Pixel coordinate grounding data
BEGIN

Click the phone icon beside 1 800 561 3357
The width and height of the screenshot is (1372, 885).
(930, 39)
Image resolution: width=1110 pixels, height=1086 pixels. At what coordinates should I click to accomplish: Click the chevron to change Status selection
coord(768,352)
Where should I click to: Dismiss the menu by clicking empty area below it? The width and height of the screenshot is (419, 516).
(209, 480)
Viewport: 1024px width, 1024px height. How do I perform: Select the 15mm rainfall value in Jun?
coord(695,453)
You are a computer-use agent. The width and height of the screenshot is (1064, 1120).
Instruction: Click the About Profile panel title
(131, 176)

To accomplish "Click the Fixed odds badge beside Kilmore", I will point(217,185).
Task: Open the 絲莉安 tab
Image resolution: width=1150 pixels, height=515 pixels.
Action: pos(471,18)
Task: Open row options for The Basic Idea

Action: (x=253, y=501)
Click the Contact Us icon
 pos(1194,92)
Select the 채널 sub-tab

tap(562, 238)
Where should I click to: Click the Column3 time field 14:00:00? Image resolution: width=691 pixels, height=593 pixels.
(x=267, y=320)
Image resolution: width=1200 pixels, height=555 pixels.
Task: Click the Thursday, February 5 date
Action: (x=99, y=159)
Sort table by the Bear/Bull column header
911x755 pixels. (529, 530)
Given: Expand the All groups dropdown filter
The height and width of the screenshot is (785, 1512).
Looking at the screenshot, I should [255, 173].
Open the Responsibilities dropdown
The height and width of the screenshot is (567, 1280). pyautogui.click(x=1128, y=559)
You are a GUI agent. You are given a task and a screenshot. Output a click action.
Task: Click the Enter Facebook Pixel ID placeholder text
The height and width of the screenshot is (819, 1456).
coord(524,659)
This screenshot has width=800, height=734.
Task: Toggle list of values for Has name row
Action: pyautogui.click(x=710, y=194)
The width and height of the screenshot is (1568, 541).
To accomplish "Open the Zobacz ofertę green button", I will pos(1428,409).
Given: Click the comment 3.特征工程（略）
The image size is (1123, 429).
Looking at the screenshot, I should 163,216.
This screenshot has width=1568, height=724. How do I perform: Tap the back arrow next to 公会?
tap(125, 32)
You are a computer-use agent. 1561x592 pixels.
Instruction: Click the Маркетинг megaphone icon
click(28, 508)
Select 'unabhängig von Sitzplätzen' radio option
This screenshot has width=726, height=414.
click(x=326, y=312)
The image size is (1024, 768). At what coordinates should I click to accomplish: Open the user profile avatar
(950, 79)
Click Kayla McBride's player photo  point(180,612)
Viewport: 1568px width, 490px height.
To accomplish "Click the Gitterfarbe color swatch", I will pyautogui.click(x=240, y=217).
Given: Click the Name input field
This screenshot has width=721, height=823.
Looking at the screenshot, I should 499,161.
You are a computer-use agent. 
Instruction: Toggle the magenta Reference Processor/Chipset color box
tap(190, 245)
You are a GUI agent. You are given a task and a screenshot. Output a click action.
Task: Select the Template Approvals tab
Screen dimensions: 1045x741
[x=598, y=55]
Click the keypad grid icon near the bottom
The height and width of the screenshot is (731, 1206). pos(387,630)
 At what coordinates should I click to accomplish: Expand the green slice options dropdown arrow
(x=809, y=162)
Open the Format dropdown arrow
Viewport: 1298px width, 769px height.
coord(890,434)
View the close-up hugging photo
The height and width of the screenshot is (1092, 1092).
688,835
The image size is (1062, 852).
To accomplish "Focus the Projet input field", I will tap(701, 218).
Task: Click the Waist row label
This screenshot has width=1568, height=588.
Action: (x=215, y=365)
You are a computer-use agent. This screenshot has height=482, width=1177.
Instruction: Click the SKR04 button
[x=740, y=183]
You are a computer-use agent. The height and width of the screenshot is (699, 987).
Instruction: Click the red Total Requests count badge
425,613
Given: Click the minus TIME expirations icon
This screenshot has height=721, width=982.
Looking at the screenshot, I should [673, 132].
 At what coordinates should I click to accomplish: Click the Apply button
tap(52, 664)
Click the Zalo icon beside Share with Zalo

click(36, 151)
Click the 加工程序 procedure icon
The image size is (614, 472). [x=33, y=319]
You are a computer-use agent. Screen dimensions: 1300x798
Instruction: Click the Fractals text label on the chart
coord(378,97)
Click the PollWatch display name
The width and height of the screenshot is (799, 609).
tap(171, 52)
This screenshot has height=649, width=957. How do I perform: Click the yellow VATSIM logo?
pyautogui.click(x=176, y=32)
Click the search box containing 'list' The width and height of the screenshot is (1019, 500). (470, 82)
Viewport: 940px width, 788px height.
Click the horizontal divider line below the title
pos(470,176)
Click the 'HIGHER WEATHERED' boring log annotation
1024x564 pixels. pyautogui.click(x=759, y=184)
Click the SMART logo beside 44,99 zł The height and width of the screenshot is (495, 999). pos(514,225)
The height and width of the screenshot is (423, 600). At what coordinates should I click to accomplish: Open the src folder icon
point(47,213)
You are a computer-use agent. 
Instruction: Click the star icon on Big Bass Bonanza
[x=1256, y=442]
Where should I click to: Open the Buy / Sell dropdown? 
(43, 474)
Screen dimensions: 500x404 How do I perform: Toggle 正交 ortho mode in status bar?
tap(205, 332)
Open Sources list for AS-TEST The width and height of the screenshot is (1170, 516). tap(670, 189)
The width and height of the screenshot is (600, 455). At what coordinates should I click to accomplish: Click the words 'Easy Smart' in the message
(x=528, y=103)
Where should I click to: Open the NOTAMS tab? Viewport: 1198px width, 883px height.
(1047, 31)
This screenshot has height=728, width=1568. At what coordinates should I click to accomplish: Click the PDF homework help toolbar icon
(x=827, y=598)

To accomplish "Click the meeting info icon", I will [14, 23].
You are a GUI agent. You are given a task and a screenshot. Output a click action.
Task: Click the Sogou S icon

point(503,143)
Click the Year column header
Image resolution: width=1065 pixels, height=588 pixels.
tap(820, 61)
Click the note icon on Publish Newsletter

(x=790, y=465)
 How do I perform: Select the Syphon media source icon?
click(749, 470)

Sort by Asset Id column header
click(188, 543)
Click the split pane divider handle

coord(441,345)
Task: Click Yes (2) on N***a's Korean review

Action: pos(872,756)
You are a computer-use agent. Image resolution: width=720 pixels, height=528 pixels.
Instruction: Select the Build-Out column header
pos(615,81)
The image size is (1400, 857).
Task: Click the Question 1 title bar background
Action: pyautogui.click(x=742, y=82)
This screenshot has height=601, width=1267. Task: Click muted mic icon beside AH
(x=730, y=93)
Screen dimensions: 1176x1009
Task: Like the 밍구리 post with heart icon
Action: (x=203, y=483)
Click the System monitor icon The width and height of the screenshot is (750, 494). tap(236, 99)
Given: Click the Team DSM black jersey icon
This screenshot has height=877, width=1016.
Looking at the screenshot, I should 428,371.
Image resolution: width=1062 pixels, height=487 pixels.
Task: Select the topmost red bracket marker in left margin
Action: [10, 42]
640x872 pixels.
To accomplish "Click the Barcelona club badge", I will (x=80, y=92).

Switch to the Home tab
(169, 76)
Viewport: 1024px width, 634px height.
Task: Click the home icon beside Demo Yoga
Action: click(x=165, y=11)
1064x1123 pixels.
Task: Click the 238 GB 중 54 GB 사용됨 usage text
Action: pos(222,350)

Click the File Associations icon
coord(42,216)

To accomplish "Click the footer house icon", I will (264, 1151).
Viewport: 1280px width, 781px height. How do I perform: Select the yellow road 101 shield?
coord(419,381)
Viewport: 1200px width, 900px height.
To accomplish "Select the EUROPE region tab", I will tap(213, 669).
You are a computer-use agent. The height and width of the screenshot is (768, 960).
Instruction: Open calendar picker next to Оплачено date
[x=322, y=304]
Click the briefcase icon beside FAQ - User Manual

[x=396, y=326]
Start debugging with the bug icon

END

Please transcribe only the lines in the records above running from the line that has "The image size is (1062, 852)." through the line that has "Given: Click the minus TIME expirations icon", both included, exactly as they appear.

The image size is (1062, 852).
To accomplish "Focus the Projet input field", I will tap(701, 218).
Task: Click the Waist row label
This screenshot has width=1568, height=588.
Action: (x=215, y=365)
You are a computer-use agent. This screenshot has height=482, width=1177.
Instruction: Click the SKR04 button
[x=740, y=183]
You are a computer-use agent. The height and width of the screenshot is (699, 987).
Instruction: Click the red Total Requests count badge
425,613
Given: Click the minus TIME expirations icon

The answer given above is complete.